======== PASSAGE PROVIDED ========

Amy sent me this last week, and it’s about spot on.

After my last post, a friend of mine reached out to say that the post really resonated with her own personal experiences. She was a serious runner and good at pushing through, then she went through a series of injuries, one after the other. That, ultimately, is what drove her into personal training. Trying to figure out what was wrong and causing her body to fall apart when she’d not had issues before. THAT scared me. She doesn’t really run long distances (aka marathons) anymore, because her body can’t take it. She wrote to convince me to make sure I was really addressing my issues and not pushing through. So despite vacillating a million times about running the race Saturday or not running the race, I stuck with the decision to not run the race. Or run at all. Another long run missed. ARGH.

Buuuuuuut, I also decided to still go to the gym and do almost 2 hours of cardio. It was ugly, but I got to catch up on a new (to me) podcast (Ten Junk Miles) by some folks in the ultrarunning Facebook group I’m in. I found them both annoying and humorous. Scott Kummer, one of the podcasters and big ultrarunner, is doing the Arrowhead 135. In case you want to get a taste of what insanity looks like, here it is:

A couple of my friends and I are planning to do a mini-movie viewing party soon. Cuz nothing makes more sense from the perspective of an injured runner than watching movies about running…

Oooh, and then there’s this new film coming out about Jesse Owens!

Anyhow, in case you didn’t know, heading to the gym in the dark on a Saturday morning is not the same thing as meeting your friends for a long run.

45 minutes of cycling and my sitz bones were annoyed with me. More various elliptical machines and some stair climbing. Boo. I wore my compression like a big dork to get some more support around my legs. Not sure if it mattered.

======== DATASET CONTENT ========

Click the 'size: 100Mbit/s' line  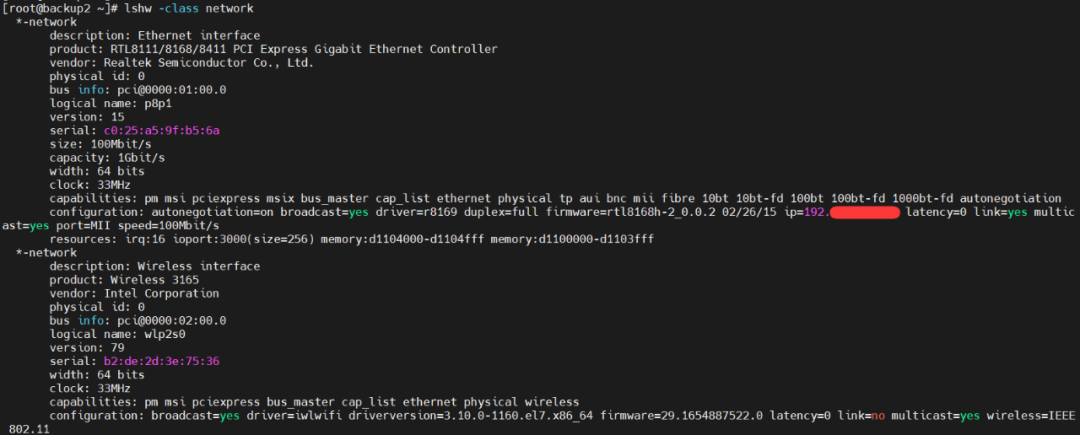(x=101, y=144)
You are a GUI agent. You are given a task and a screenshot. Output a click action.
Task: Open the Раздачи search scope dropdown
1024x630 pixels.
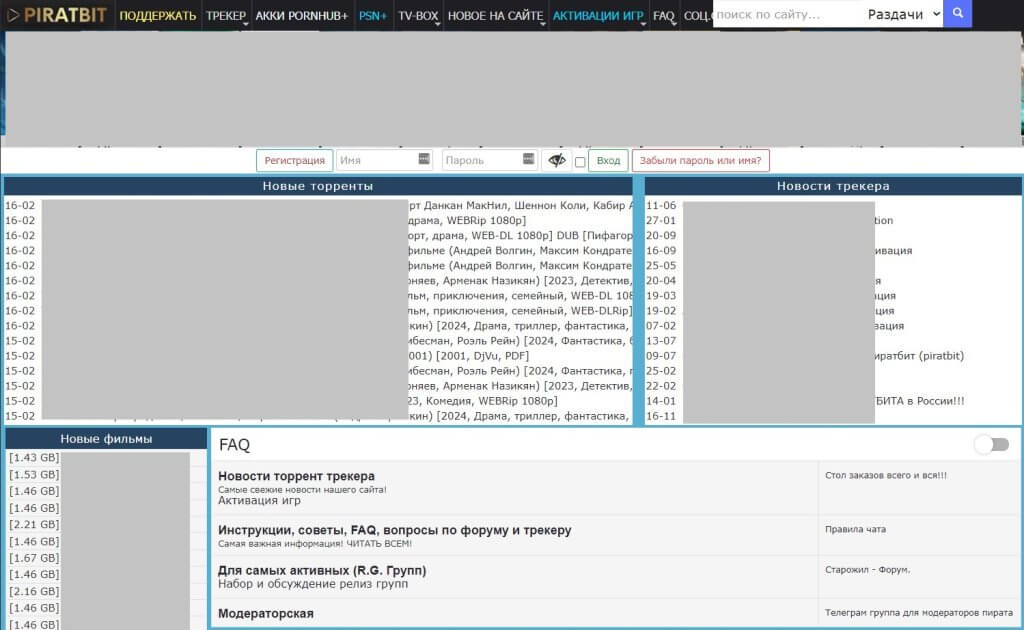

========
======== DATASET CONTENT ========

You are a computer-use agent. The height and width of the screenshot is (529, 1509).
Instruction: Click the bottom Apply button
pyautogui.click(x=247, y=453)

========
======== DATASET CONTENT ========

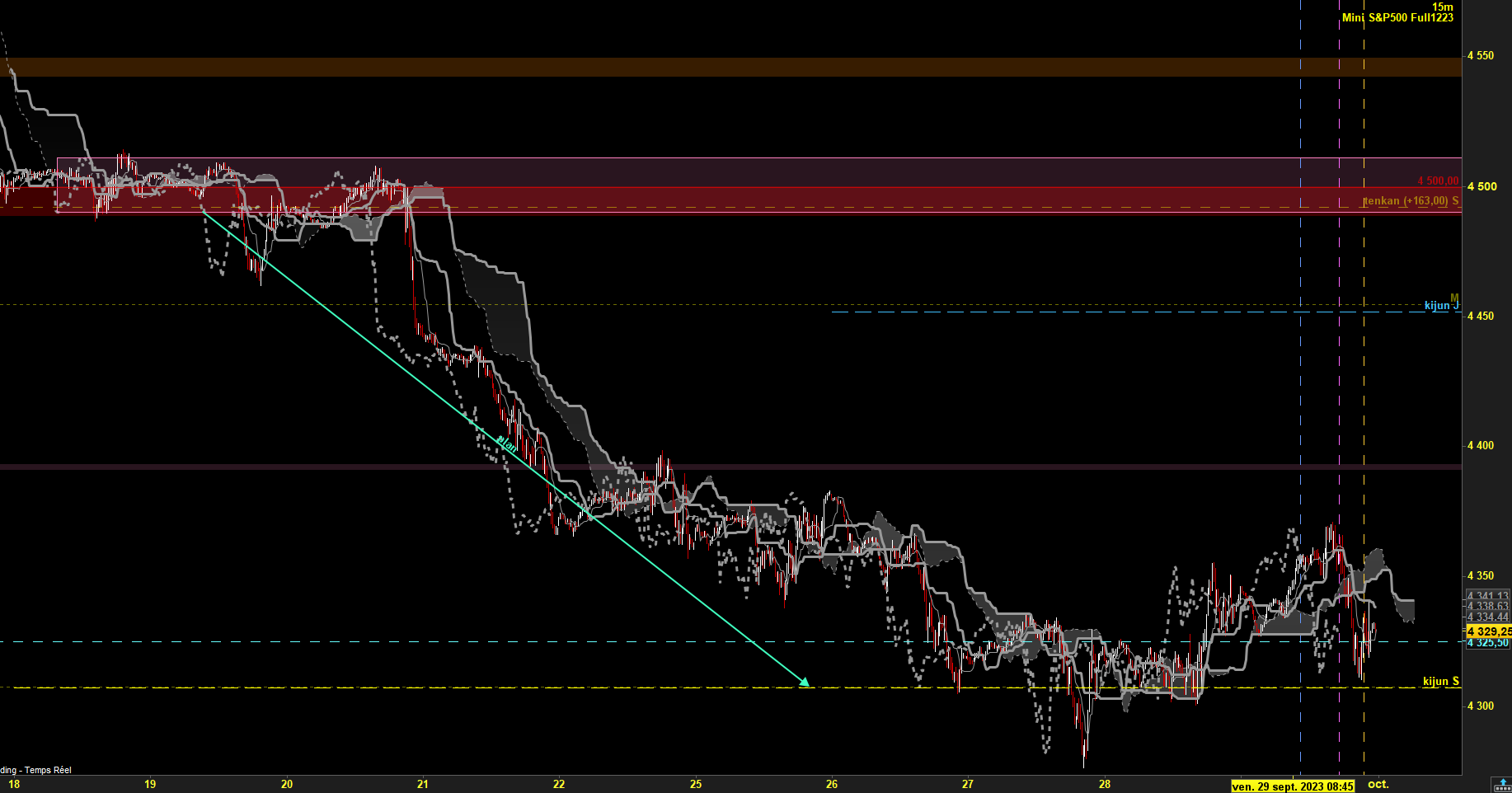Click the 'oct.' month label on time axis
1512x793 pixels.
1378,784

========

* **BRIEF**
Please set down, word for word, the part of the running blog post above from "Buuuuuuut, I also" up to and including "a long run.".

* **EXERCISE OUTPUT**
Buuuuuuut, I also decided to still go to the gym and do almost 2 hours of cardio. It was ugly, but I got to catch up on a new (to me) podcast (Ten Junk Miles) by some folks in the ultrarunning Facebook group I’m in. I found them both annoying and humorous. Scott Kummer, one of the podcasters and big ultrarunner, is doing the Arrowhead 135. In case you want to get a taste of what insanity looks like, here it is:

A couple of my friends and I are planning to do a mini-movie viewing party soon. Cuz nothing makes more sense from the perspective of an injured runner than watching movies about running…

Oooh, and then there’s this new film coming out about Jesse Owens!

Anyhow, in case you didn’t know, heading to the gym in the dark on a Saturday morning is not the same thing as meeting your friends for a long run.